Recorded information:
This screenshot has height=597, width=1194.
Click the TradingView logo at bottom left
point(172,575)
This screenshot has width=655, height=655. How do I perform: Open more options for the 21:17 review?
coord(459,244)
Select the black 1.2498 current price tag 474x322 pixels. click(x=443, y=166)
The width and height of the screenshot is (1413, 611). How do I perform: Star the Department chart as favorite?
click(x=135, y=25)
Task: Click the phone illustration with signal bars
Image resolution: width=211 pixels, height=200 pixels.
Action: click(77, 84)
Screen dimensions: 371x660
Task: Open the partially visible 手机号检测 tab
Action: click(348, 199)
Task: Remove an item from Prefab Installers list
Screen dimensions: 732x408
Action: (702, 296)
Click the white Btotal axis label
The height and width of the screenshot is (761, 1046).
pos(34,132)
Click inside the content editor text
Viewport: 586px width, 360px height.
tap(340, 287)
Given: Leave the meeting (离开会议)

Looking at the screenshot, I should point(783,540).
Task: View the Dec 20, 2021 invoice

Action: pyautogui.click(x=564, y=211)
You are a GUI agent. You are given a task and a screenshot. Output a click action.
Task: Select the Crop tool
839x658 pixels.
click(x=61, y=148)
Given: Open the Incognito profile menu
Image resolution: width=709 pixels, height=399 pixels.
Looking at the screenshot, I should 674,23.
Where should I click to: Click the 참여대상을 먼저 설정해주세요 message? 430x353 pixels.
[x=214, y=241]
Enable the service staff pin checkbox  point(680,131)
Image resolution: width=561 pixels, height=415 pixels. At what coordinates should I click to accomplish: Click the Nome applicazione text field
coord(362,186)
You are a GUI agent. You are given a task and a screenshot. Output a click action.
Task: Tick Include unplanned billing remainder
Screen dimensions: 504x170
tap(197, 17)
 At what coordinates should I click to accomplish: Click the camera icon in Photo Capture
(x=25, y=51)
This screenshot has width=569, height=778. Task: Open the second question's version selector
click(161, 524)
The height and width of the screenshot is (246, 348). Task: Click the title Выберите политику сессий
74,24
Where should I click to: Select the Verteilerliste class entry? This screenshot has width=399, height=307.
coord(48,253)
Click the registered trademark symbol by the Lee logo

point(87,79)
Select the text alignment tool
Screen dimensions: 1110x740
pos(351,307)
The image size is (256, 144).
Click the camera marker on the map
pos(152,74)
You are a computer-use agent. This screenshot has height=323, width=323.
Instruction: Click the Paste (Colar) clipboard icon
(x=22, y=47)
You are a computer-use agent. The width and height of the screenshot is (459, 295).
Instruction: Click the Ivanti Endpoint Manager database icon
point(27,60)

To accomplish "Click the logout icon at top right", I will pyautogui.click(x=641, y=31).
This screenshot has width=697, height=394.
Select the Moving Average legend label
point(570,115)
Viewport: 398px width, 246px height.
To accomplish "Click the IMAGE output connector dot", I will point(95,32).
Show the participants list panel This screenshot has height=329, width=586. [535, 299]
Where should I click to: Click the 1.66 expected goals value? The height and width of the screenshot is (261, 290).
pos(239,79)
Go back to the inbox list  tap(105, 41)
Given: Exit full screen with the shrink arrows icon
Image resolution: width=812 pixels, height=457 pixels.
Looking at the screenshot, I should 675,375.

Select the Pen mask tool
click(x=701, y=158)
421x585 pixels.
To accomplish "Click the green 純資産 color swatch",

What is expected: Your answer should be the lines above from the one containing "Show the participants" through the one containing "Go back to the", copied exactly and with both ends kept.

Exercise output:
Show the participants list panel This screenshot has height=329, width=586. [535, 299]
Where should I click to: Click the 1.66 expected goals value? The height and width of the screenshot is (261, 290).
pos(239,79)
Go back to the inbox list  tap(105, 41)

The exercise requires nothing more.